Jade: They have nicknames that are commonly Australian-sounding names. That helps, too, because I think they just believe they’re in our office, and we don’t tell them otherwise.
Eva: But you actually have a Filipino person working in your office, too.
Jade: We do! We do.
Eva: That’s right.
Jade: One of our longest-serving members in our office is a Filipino, actually. He’s physically in the office. That’s been helpful too, for us.
What Difference Has Outsourcing Made For Your Business?
Damien: What’s the biggest difference it’s made to your business? And has the outsourcing changed, I suppose your lifestyle, your business. The business in Western Australia or in Queensland.
Jade: Productively, largely. Productivity, customer service obviously because they get back to people really quickly. The fact that all the people in the office have a lighter load. We are able to put less people on the roster as a result of that and that helps with the bottom line as well. We don’t like spending a lot of money on wages, but yeah it’s everything. It’s been amazing.
Eva: What about stress levels or? Has that impacted the business at all?
Jade: Yeah, definitely. It’s lower. It’s lower for the guys on the ground working in the office. They know they’ve got that backup.
What Would You Say To A Business Owner Thinking About Outsourcing?

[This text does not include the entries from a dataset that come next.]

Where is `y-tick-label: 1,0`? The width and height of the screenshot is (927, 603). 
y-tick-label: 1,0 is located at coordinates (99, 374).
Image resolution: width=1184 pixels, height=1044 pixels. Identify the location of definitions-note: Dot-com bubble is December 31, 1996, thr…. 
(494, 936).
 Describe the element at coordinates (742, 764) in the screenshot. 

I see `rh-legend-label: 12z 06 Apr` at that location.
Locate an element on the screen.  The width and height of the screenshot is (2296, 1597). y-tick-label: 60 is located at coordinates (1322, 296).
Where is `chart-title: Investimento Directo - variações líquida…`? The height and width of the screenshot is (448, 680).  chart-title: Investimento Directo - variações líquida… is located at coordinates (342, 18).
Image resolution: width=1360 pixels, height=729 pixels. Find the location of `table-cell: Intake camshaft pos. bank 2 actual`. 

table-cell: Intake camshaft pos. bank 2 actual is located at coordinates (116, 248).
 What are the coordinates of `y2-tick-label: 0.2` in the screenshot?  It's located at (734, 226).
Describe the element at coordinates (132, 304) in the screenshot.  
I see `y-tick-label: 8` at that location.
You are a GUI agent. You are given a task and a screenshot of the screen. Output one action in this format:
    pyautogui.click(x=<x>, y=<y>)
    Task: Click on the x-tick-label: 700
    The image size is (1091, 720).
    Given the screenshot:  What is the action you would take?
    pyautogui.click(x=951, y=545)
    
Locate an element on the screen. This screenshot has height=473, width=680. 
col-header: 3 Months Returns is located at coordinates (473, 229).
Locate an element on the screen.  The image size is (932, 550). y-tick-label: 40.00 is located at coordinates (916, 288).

Jade: That’s interesting, because a lady bailed me up on the toilet about an hour ago and asked me exactly that. I’m not even kidding. And I said like I was in the same place 12 months ago. I was really nervous that I wouldn’t have enough work to give somebody. I was really nervous about the actual implementation, how is it even gonna work, I don’t even know how to train someone on the other side of the country, let alone the other side of the world. It’s difficult. It’s a mental thing now, really. Once you know how to do it, it’s okay. Maybe what I didn’t realize at the time was how much support I was gonna get from you Eva.
Eva: And it was so easy! We literally did it in like under an hour.
Jade: I know. Like it took me no time to learn. But it’s like this mental block, I don’t know how to do that. I don’t know how to do that. And then suddenly, one hour of training and I’m like, yeah I’m alright with that. That’s easy, I’ll show my other team how to do that.
Eva: So you had Jing, you had Skype, you had Zoom, everything all ready.
Jade: So I think my advise would be just to have a go. Don’t worry about what you’ve got to give them, whether you’ve got enough work to give them, because that will come. Maybe you probably need about a week of a slightly clearer schedule just to make sure that you can, because you still have to integrate them like a team member. You can’t just treat them like they’re nobody on the other side of the world, and they’ll be right, they’ll figure it out.
Eva: They are human beings.
Jade: They are human.
Jade: You do need to train them but with the training videos that you make, lots of short videos, if they’ve forgotten how to do something they don’t need to ask me again and waste my time. They just go back to the video and watch it again. So it’s quite simple really.